If you run st.from_regex(r"(?=.*[0-9])(?=.*[a-z])(?=.*[A-Z])(?=.*[!@#$%^&*]){8,}").example() you should be able to get a good amount of arbitrary output. Note, that printable characters go beyond string.printable or just ASCII.

So, this means our unit test suite can be re-written as:

from hypothesis import strategies as st

# `hypothesis` test suite
@given(st.from_regex(r"(?=.*[0-9])(?=.*[a-z])(?=.*[A-Z])(?=.*[!@#$%^&*]){8,}"))
def test_password_matches_validation_for_arbitrary_inputs(_input):
    assert password_is_valid(_input)

Example: basic webapp (REST to SQL)

CODE SAMPLE

This example describes a sample web-based API backend that you might use when starting a new SaaS project or internal microservice. It takes in some URL with URL parameters, then spits out a JSON response either affirming the creation of a record in the database, or erroring out with an accurate status code and a helpful error message. It should not respond with an HTML error page, or a stack trace of any sort. Various CHECK clauses are added to the SQL table definition preventing insertion of invalid records at the database layer.

Regular approach: functional soup, imperative shell

Normally, a web application like this would contain a good deal more business logic which can be unit-testable, but since our example is rather small, the source code mainly comprises the API layer and the database call. For this reason, we're going to focus primarily on writing good integration tests.

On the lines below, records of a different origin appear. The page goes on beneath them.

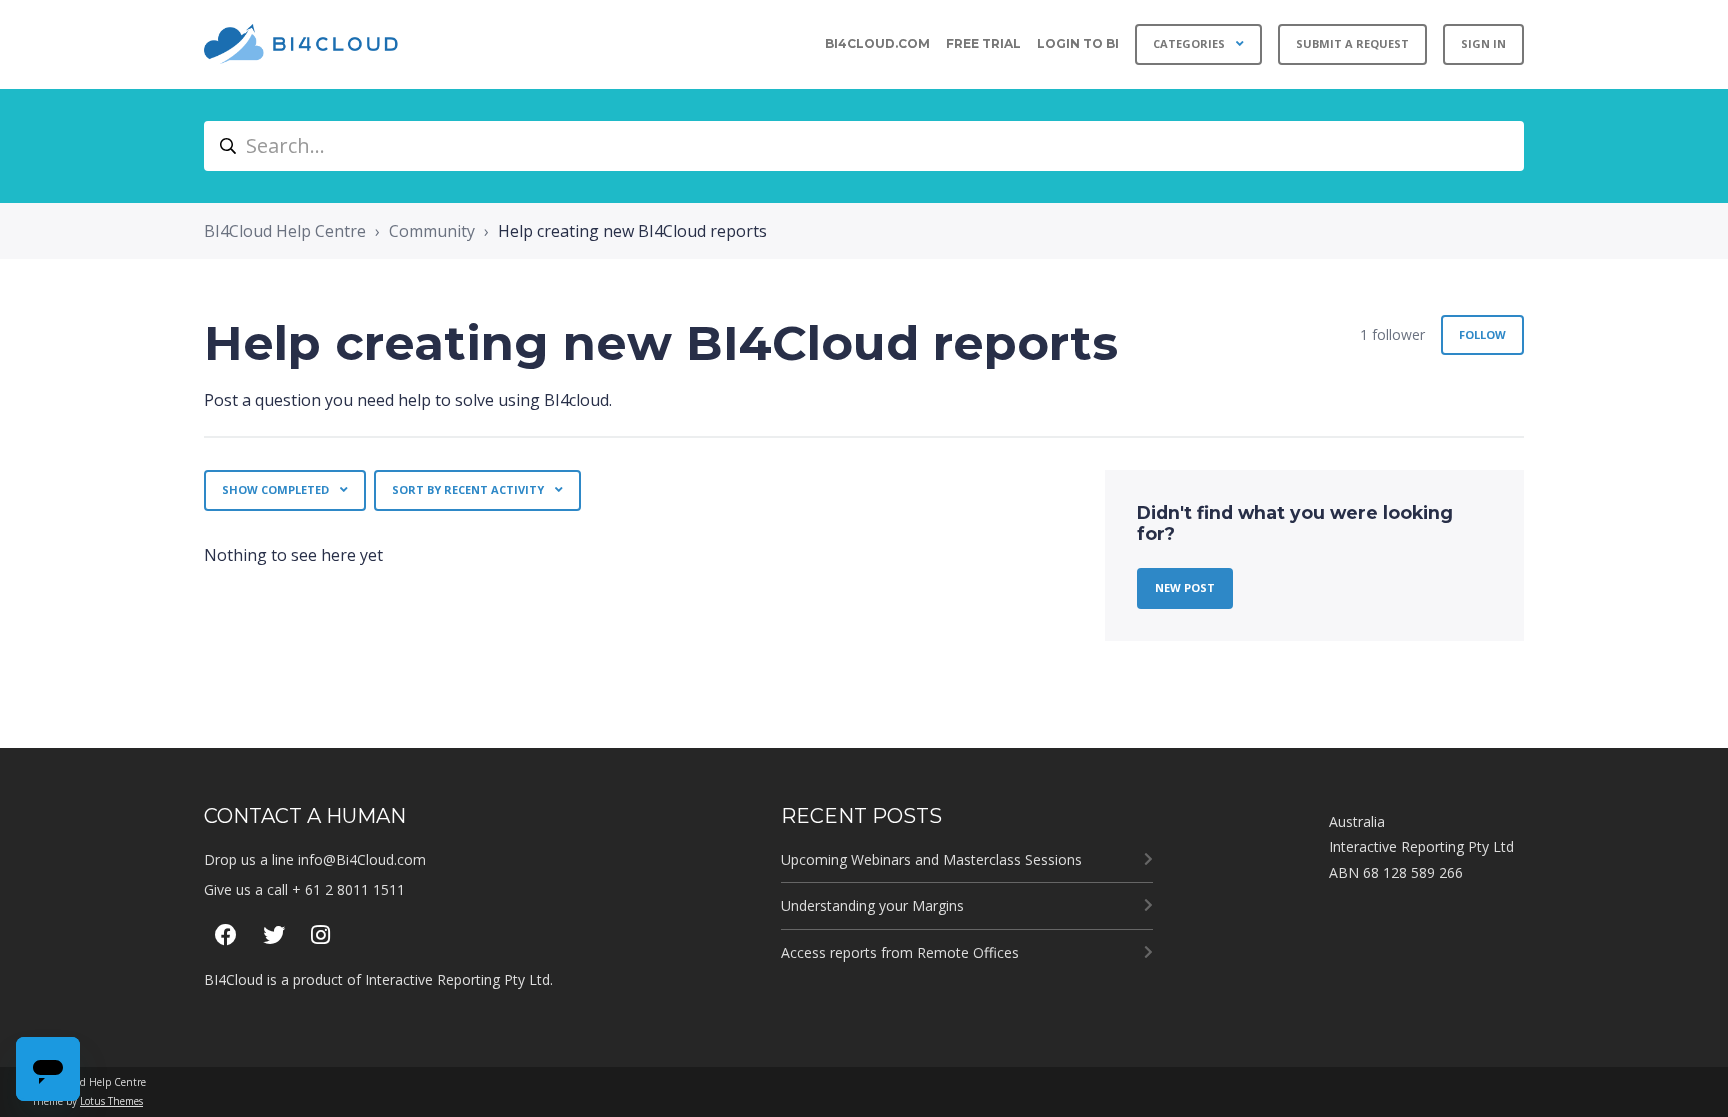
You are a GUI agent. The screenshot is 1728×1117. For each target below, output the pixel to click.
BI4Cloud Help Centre (285, 231)
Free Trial (983, 43)
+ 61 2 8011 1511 (348, 889)
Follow (1482, 334)
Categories (1190, 43)
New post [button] (1185, 587)
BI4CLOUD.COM (877, 43)
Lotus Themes (111, 1101)
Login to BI (1078, 43)
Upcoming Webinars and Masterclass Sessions (931, 859)
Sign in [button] (1483, 43)
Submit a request (1352, 43)
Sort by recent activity (469, 489)
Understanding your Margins (872, 905)
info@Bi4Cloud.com (362, 859)
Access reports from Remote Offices (900, 952)
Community (432, 231)
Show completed (277, 489)
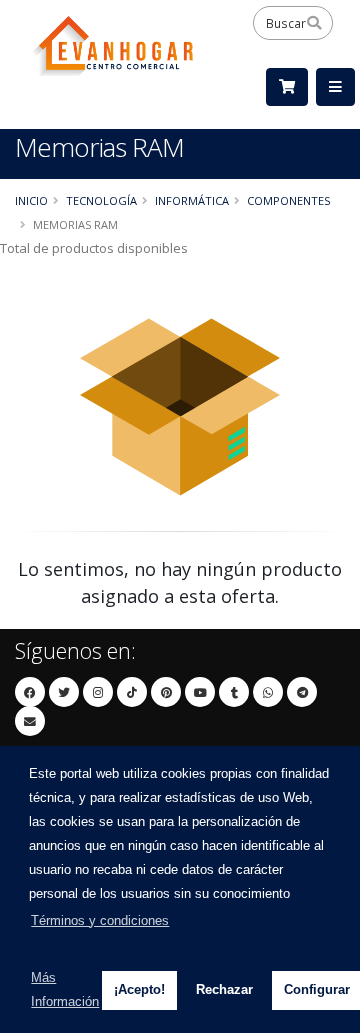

Flask has a pytest plugin called pytest-flask that makes it easy to create app clients. The pytest fixture would look something like this:

@pytest.fixture
def client():
    with app.test_client() as testing_client:
        with app.app_context():
            yield testing_client

Let's say we want to test that every type of string can be a name, and every type of int can be an age. It's pretty easy to create some basic tests:

def test_init_returns_ok(client):
    response = client.get("/init")
    assert response.status_code == 200


def test_test_returns_ok_with_params(client):
    response = client.get("/test?name=Ted&age=25")
    assert response.status_code == 200

One problem with this approach is how while this works for naive URL parameters, any string requiring URL encoding will fail. This happens even with names, since names can have special characters. It's far better to handle cases like these programmatically, rather than working around the webapp (e.g. requiring manual data entry for names with special characters). We're also not handling either CHECK clauses here properly. These are things we could try and fix in our existing test harness. However, we may be able to handle this better if we moved to a PBT-based approach.

PBT approach to web server

Pretty much any bytestream can be a legal name, so let's use the regex r"\A\d{1,}\Z" as our name, like st.from_regex(r"\A\d{1,}\Z"). I tried (\W+){1,} and ([a-zA-Z]+){1,}, but according to this GitHub issue, it's important to set boundary markers to exclude prefixes and suffixes. We can then apply a filter to the stream of possible integer inputs in order to constrain ourselves to ages above 18, like st.integers().filter(lambda x: x >= 18).

The full method templates in a sanitized URL, calls endpoint in order to add a record with those attributes to the database, and then checks for an HTTP 200 OK response:

@given(st.from_regex(r"\A\d{1,}\Z"), st.integers().filter(lambda x: x >= 18))
def test_test_returns_ok_with_arbitrary_inputs(client, name, age):
    url_string = f"/test?name={urllib.parse.quote(name.encode('utf-8'))}&age={age}"
    response = client.get(url_string)
    json_response = json.loads(response.data)
    assert json_response.get("status") == 200

From doing this, I noticed that Flask has an escape method in order to sanitize inputs from request arguments. I didn't notice that before, and wouldn't have noticed it if I had approached testing this service without hypothesis.

Where to go from here

These are really quick, whipped-up examples of how to apply property-based testing. I advocate for the usage of property-based testing, not just because it can catch edge cases, but because it changes your mindset towards programming. I've learned to think more critically about types and properties after using property-based testing, and developed programming habits to guard against certain classes of errors.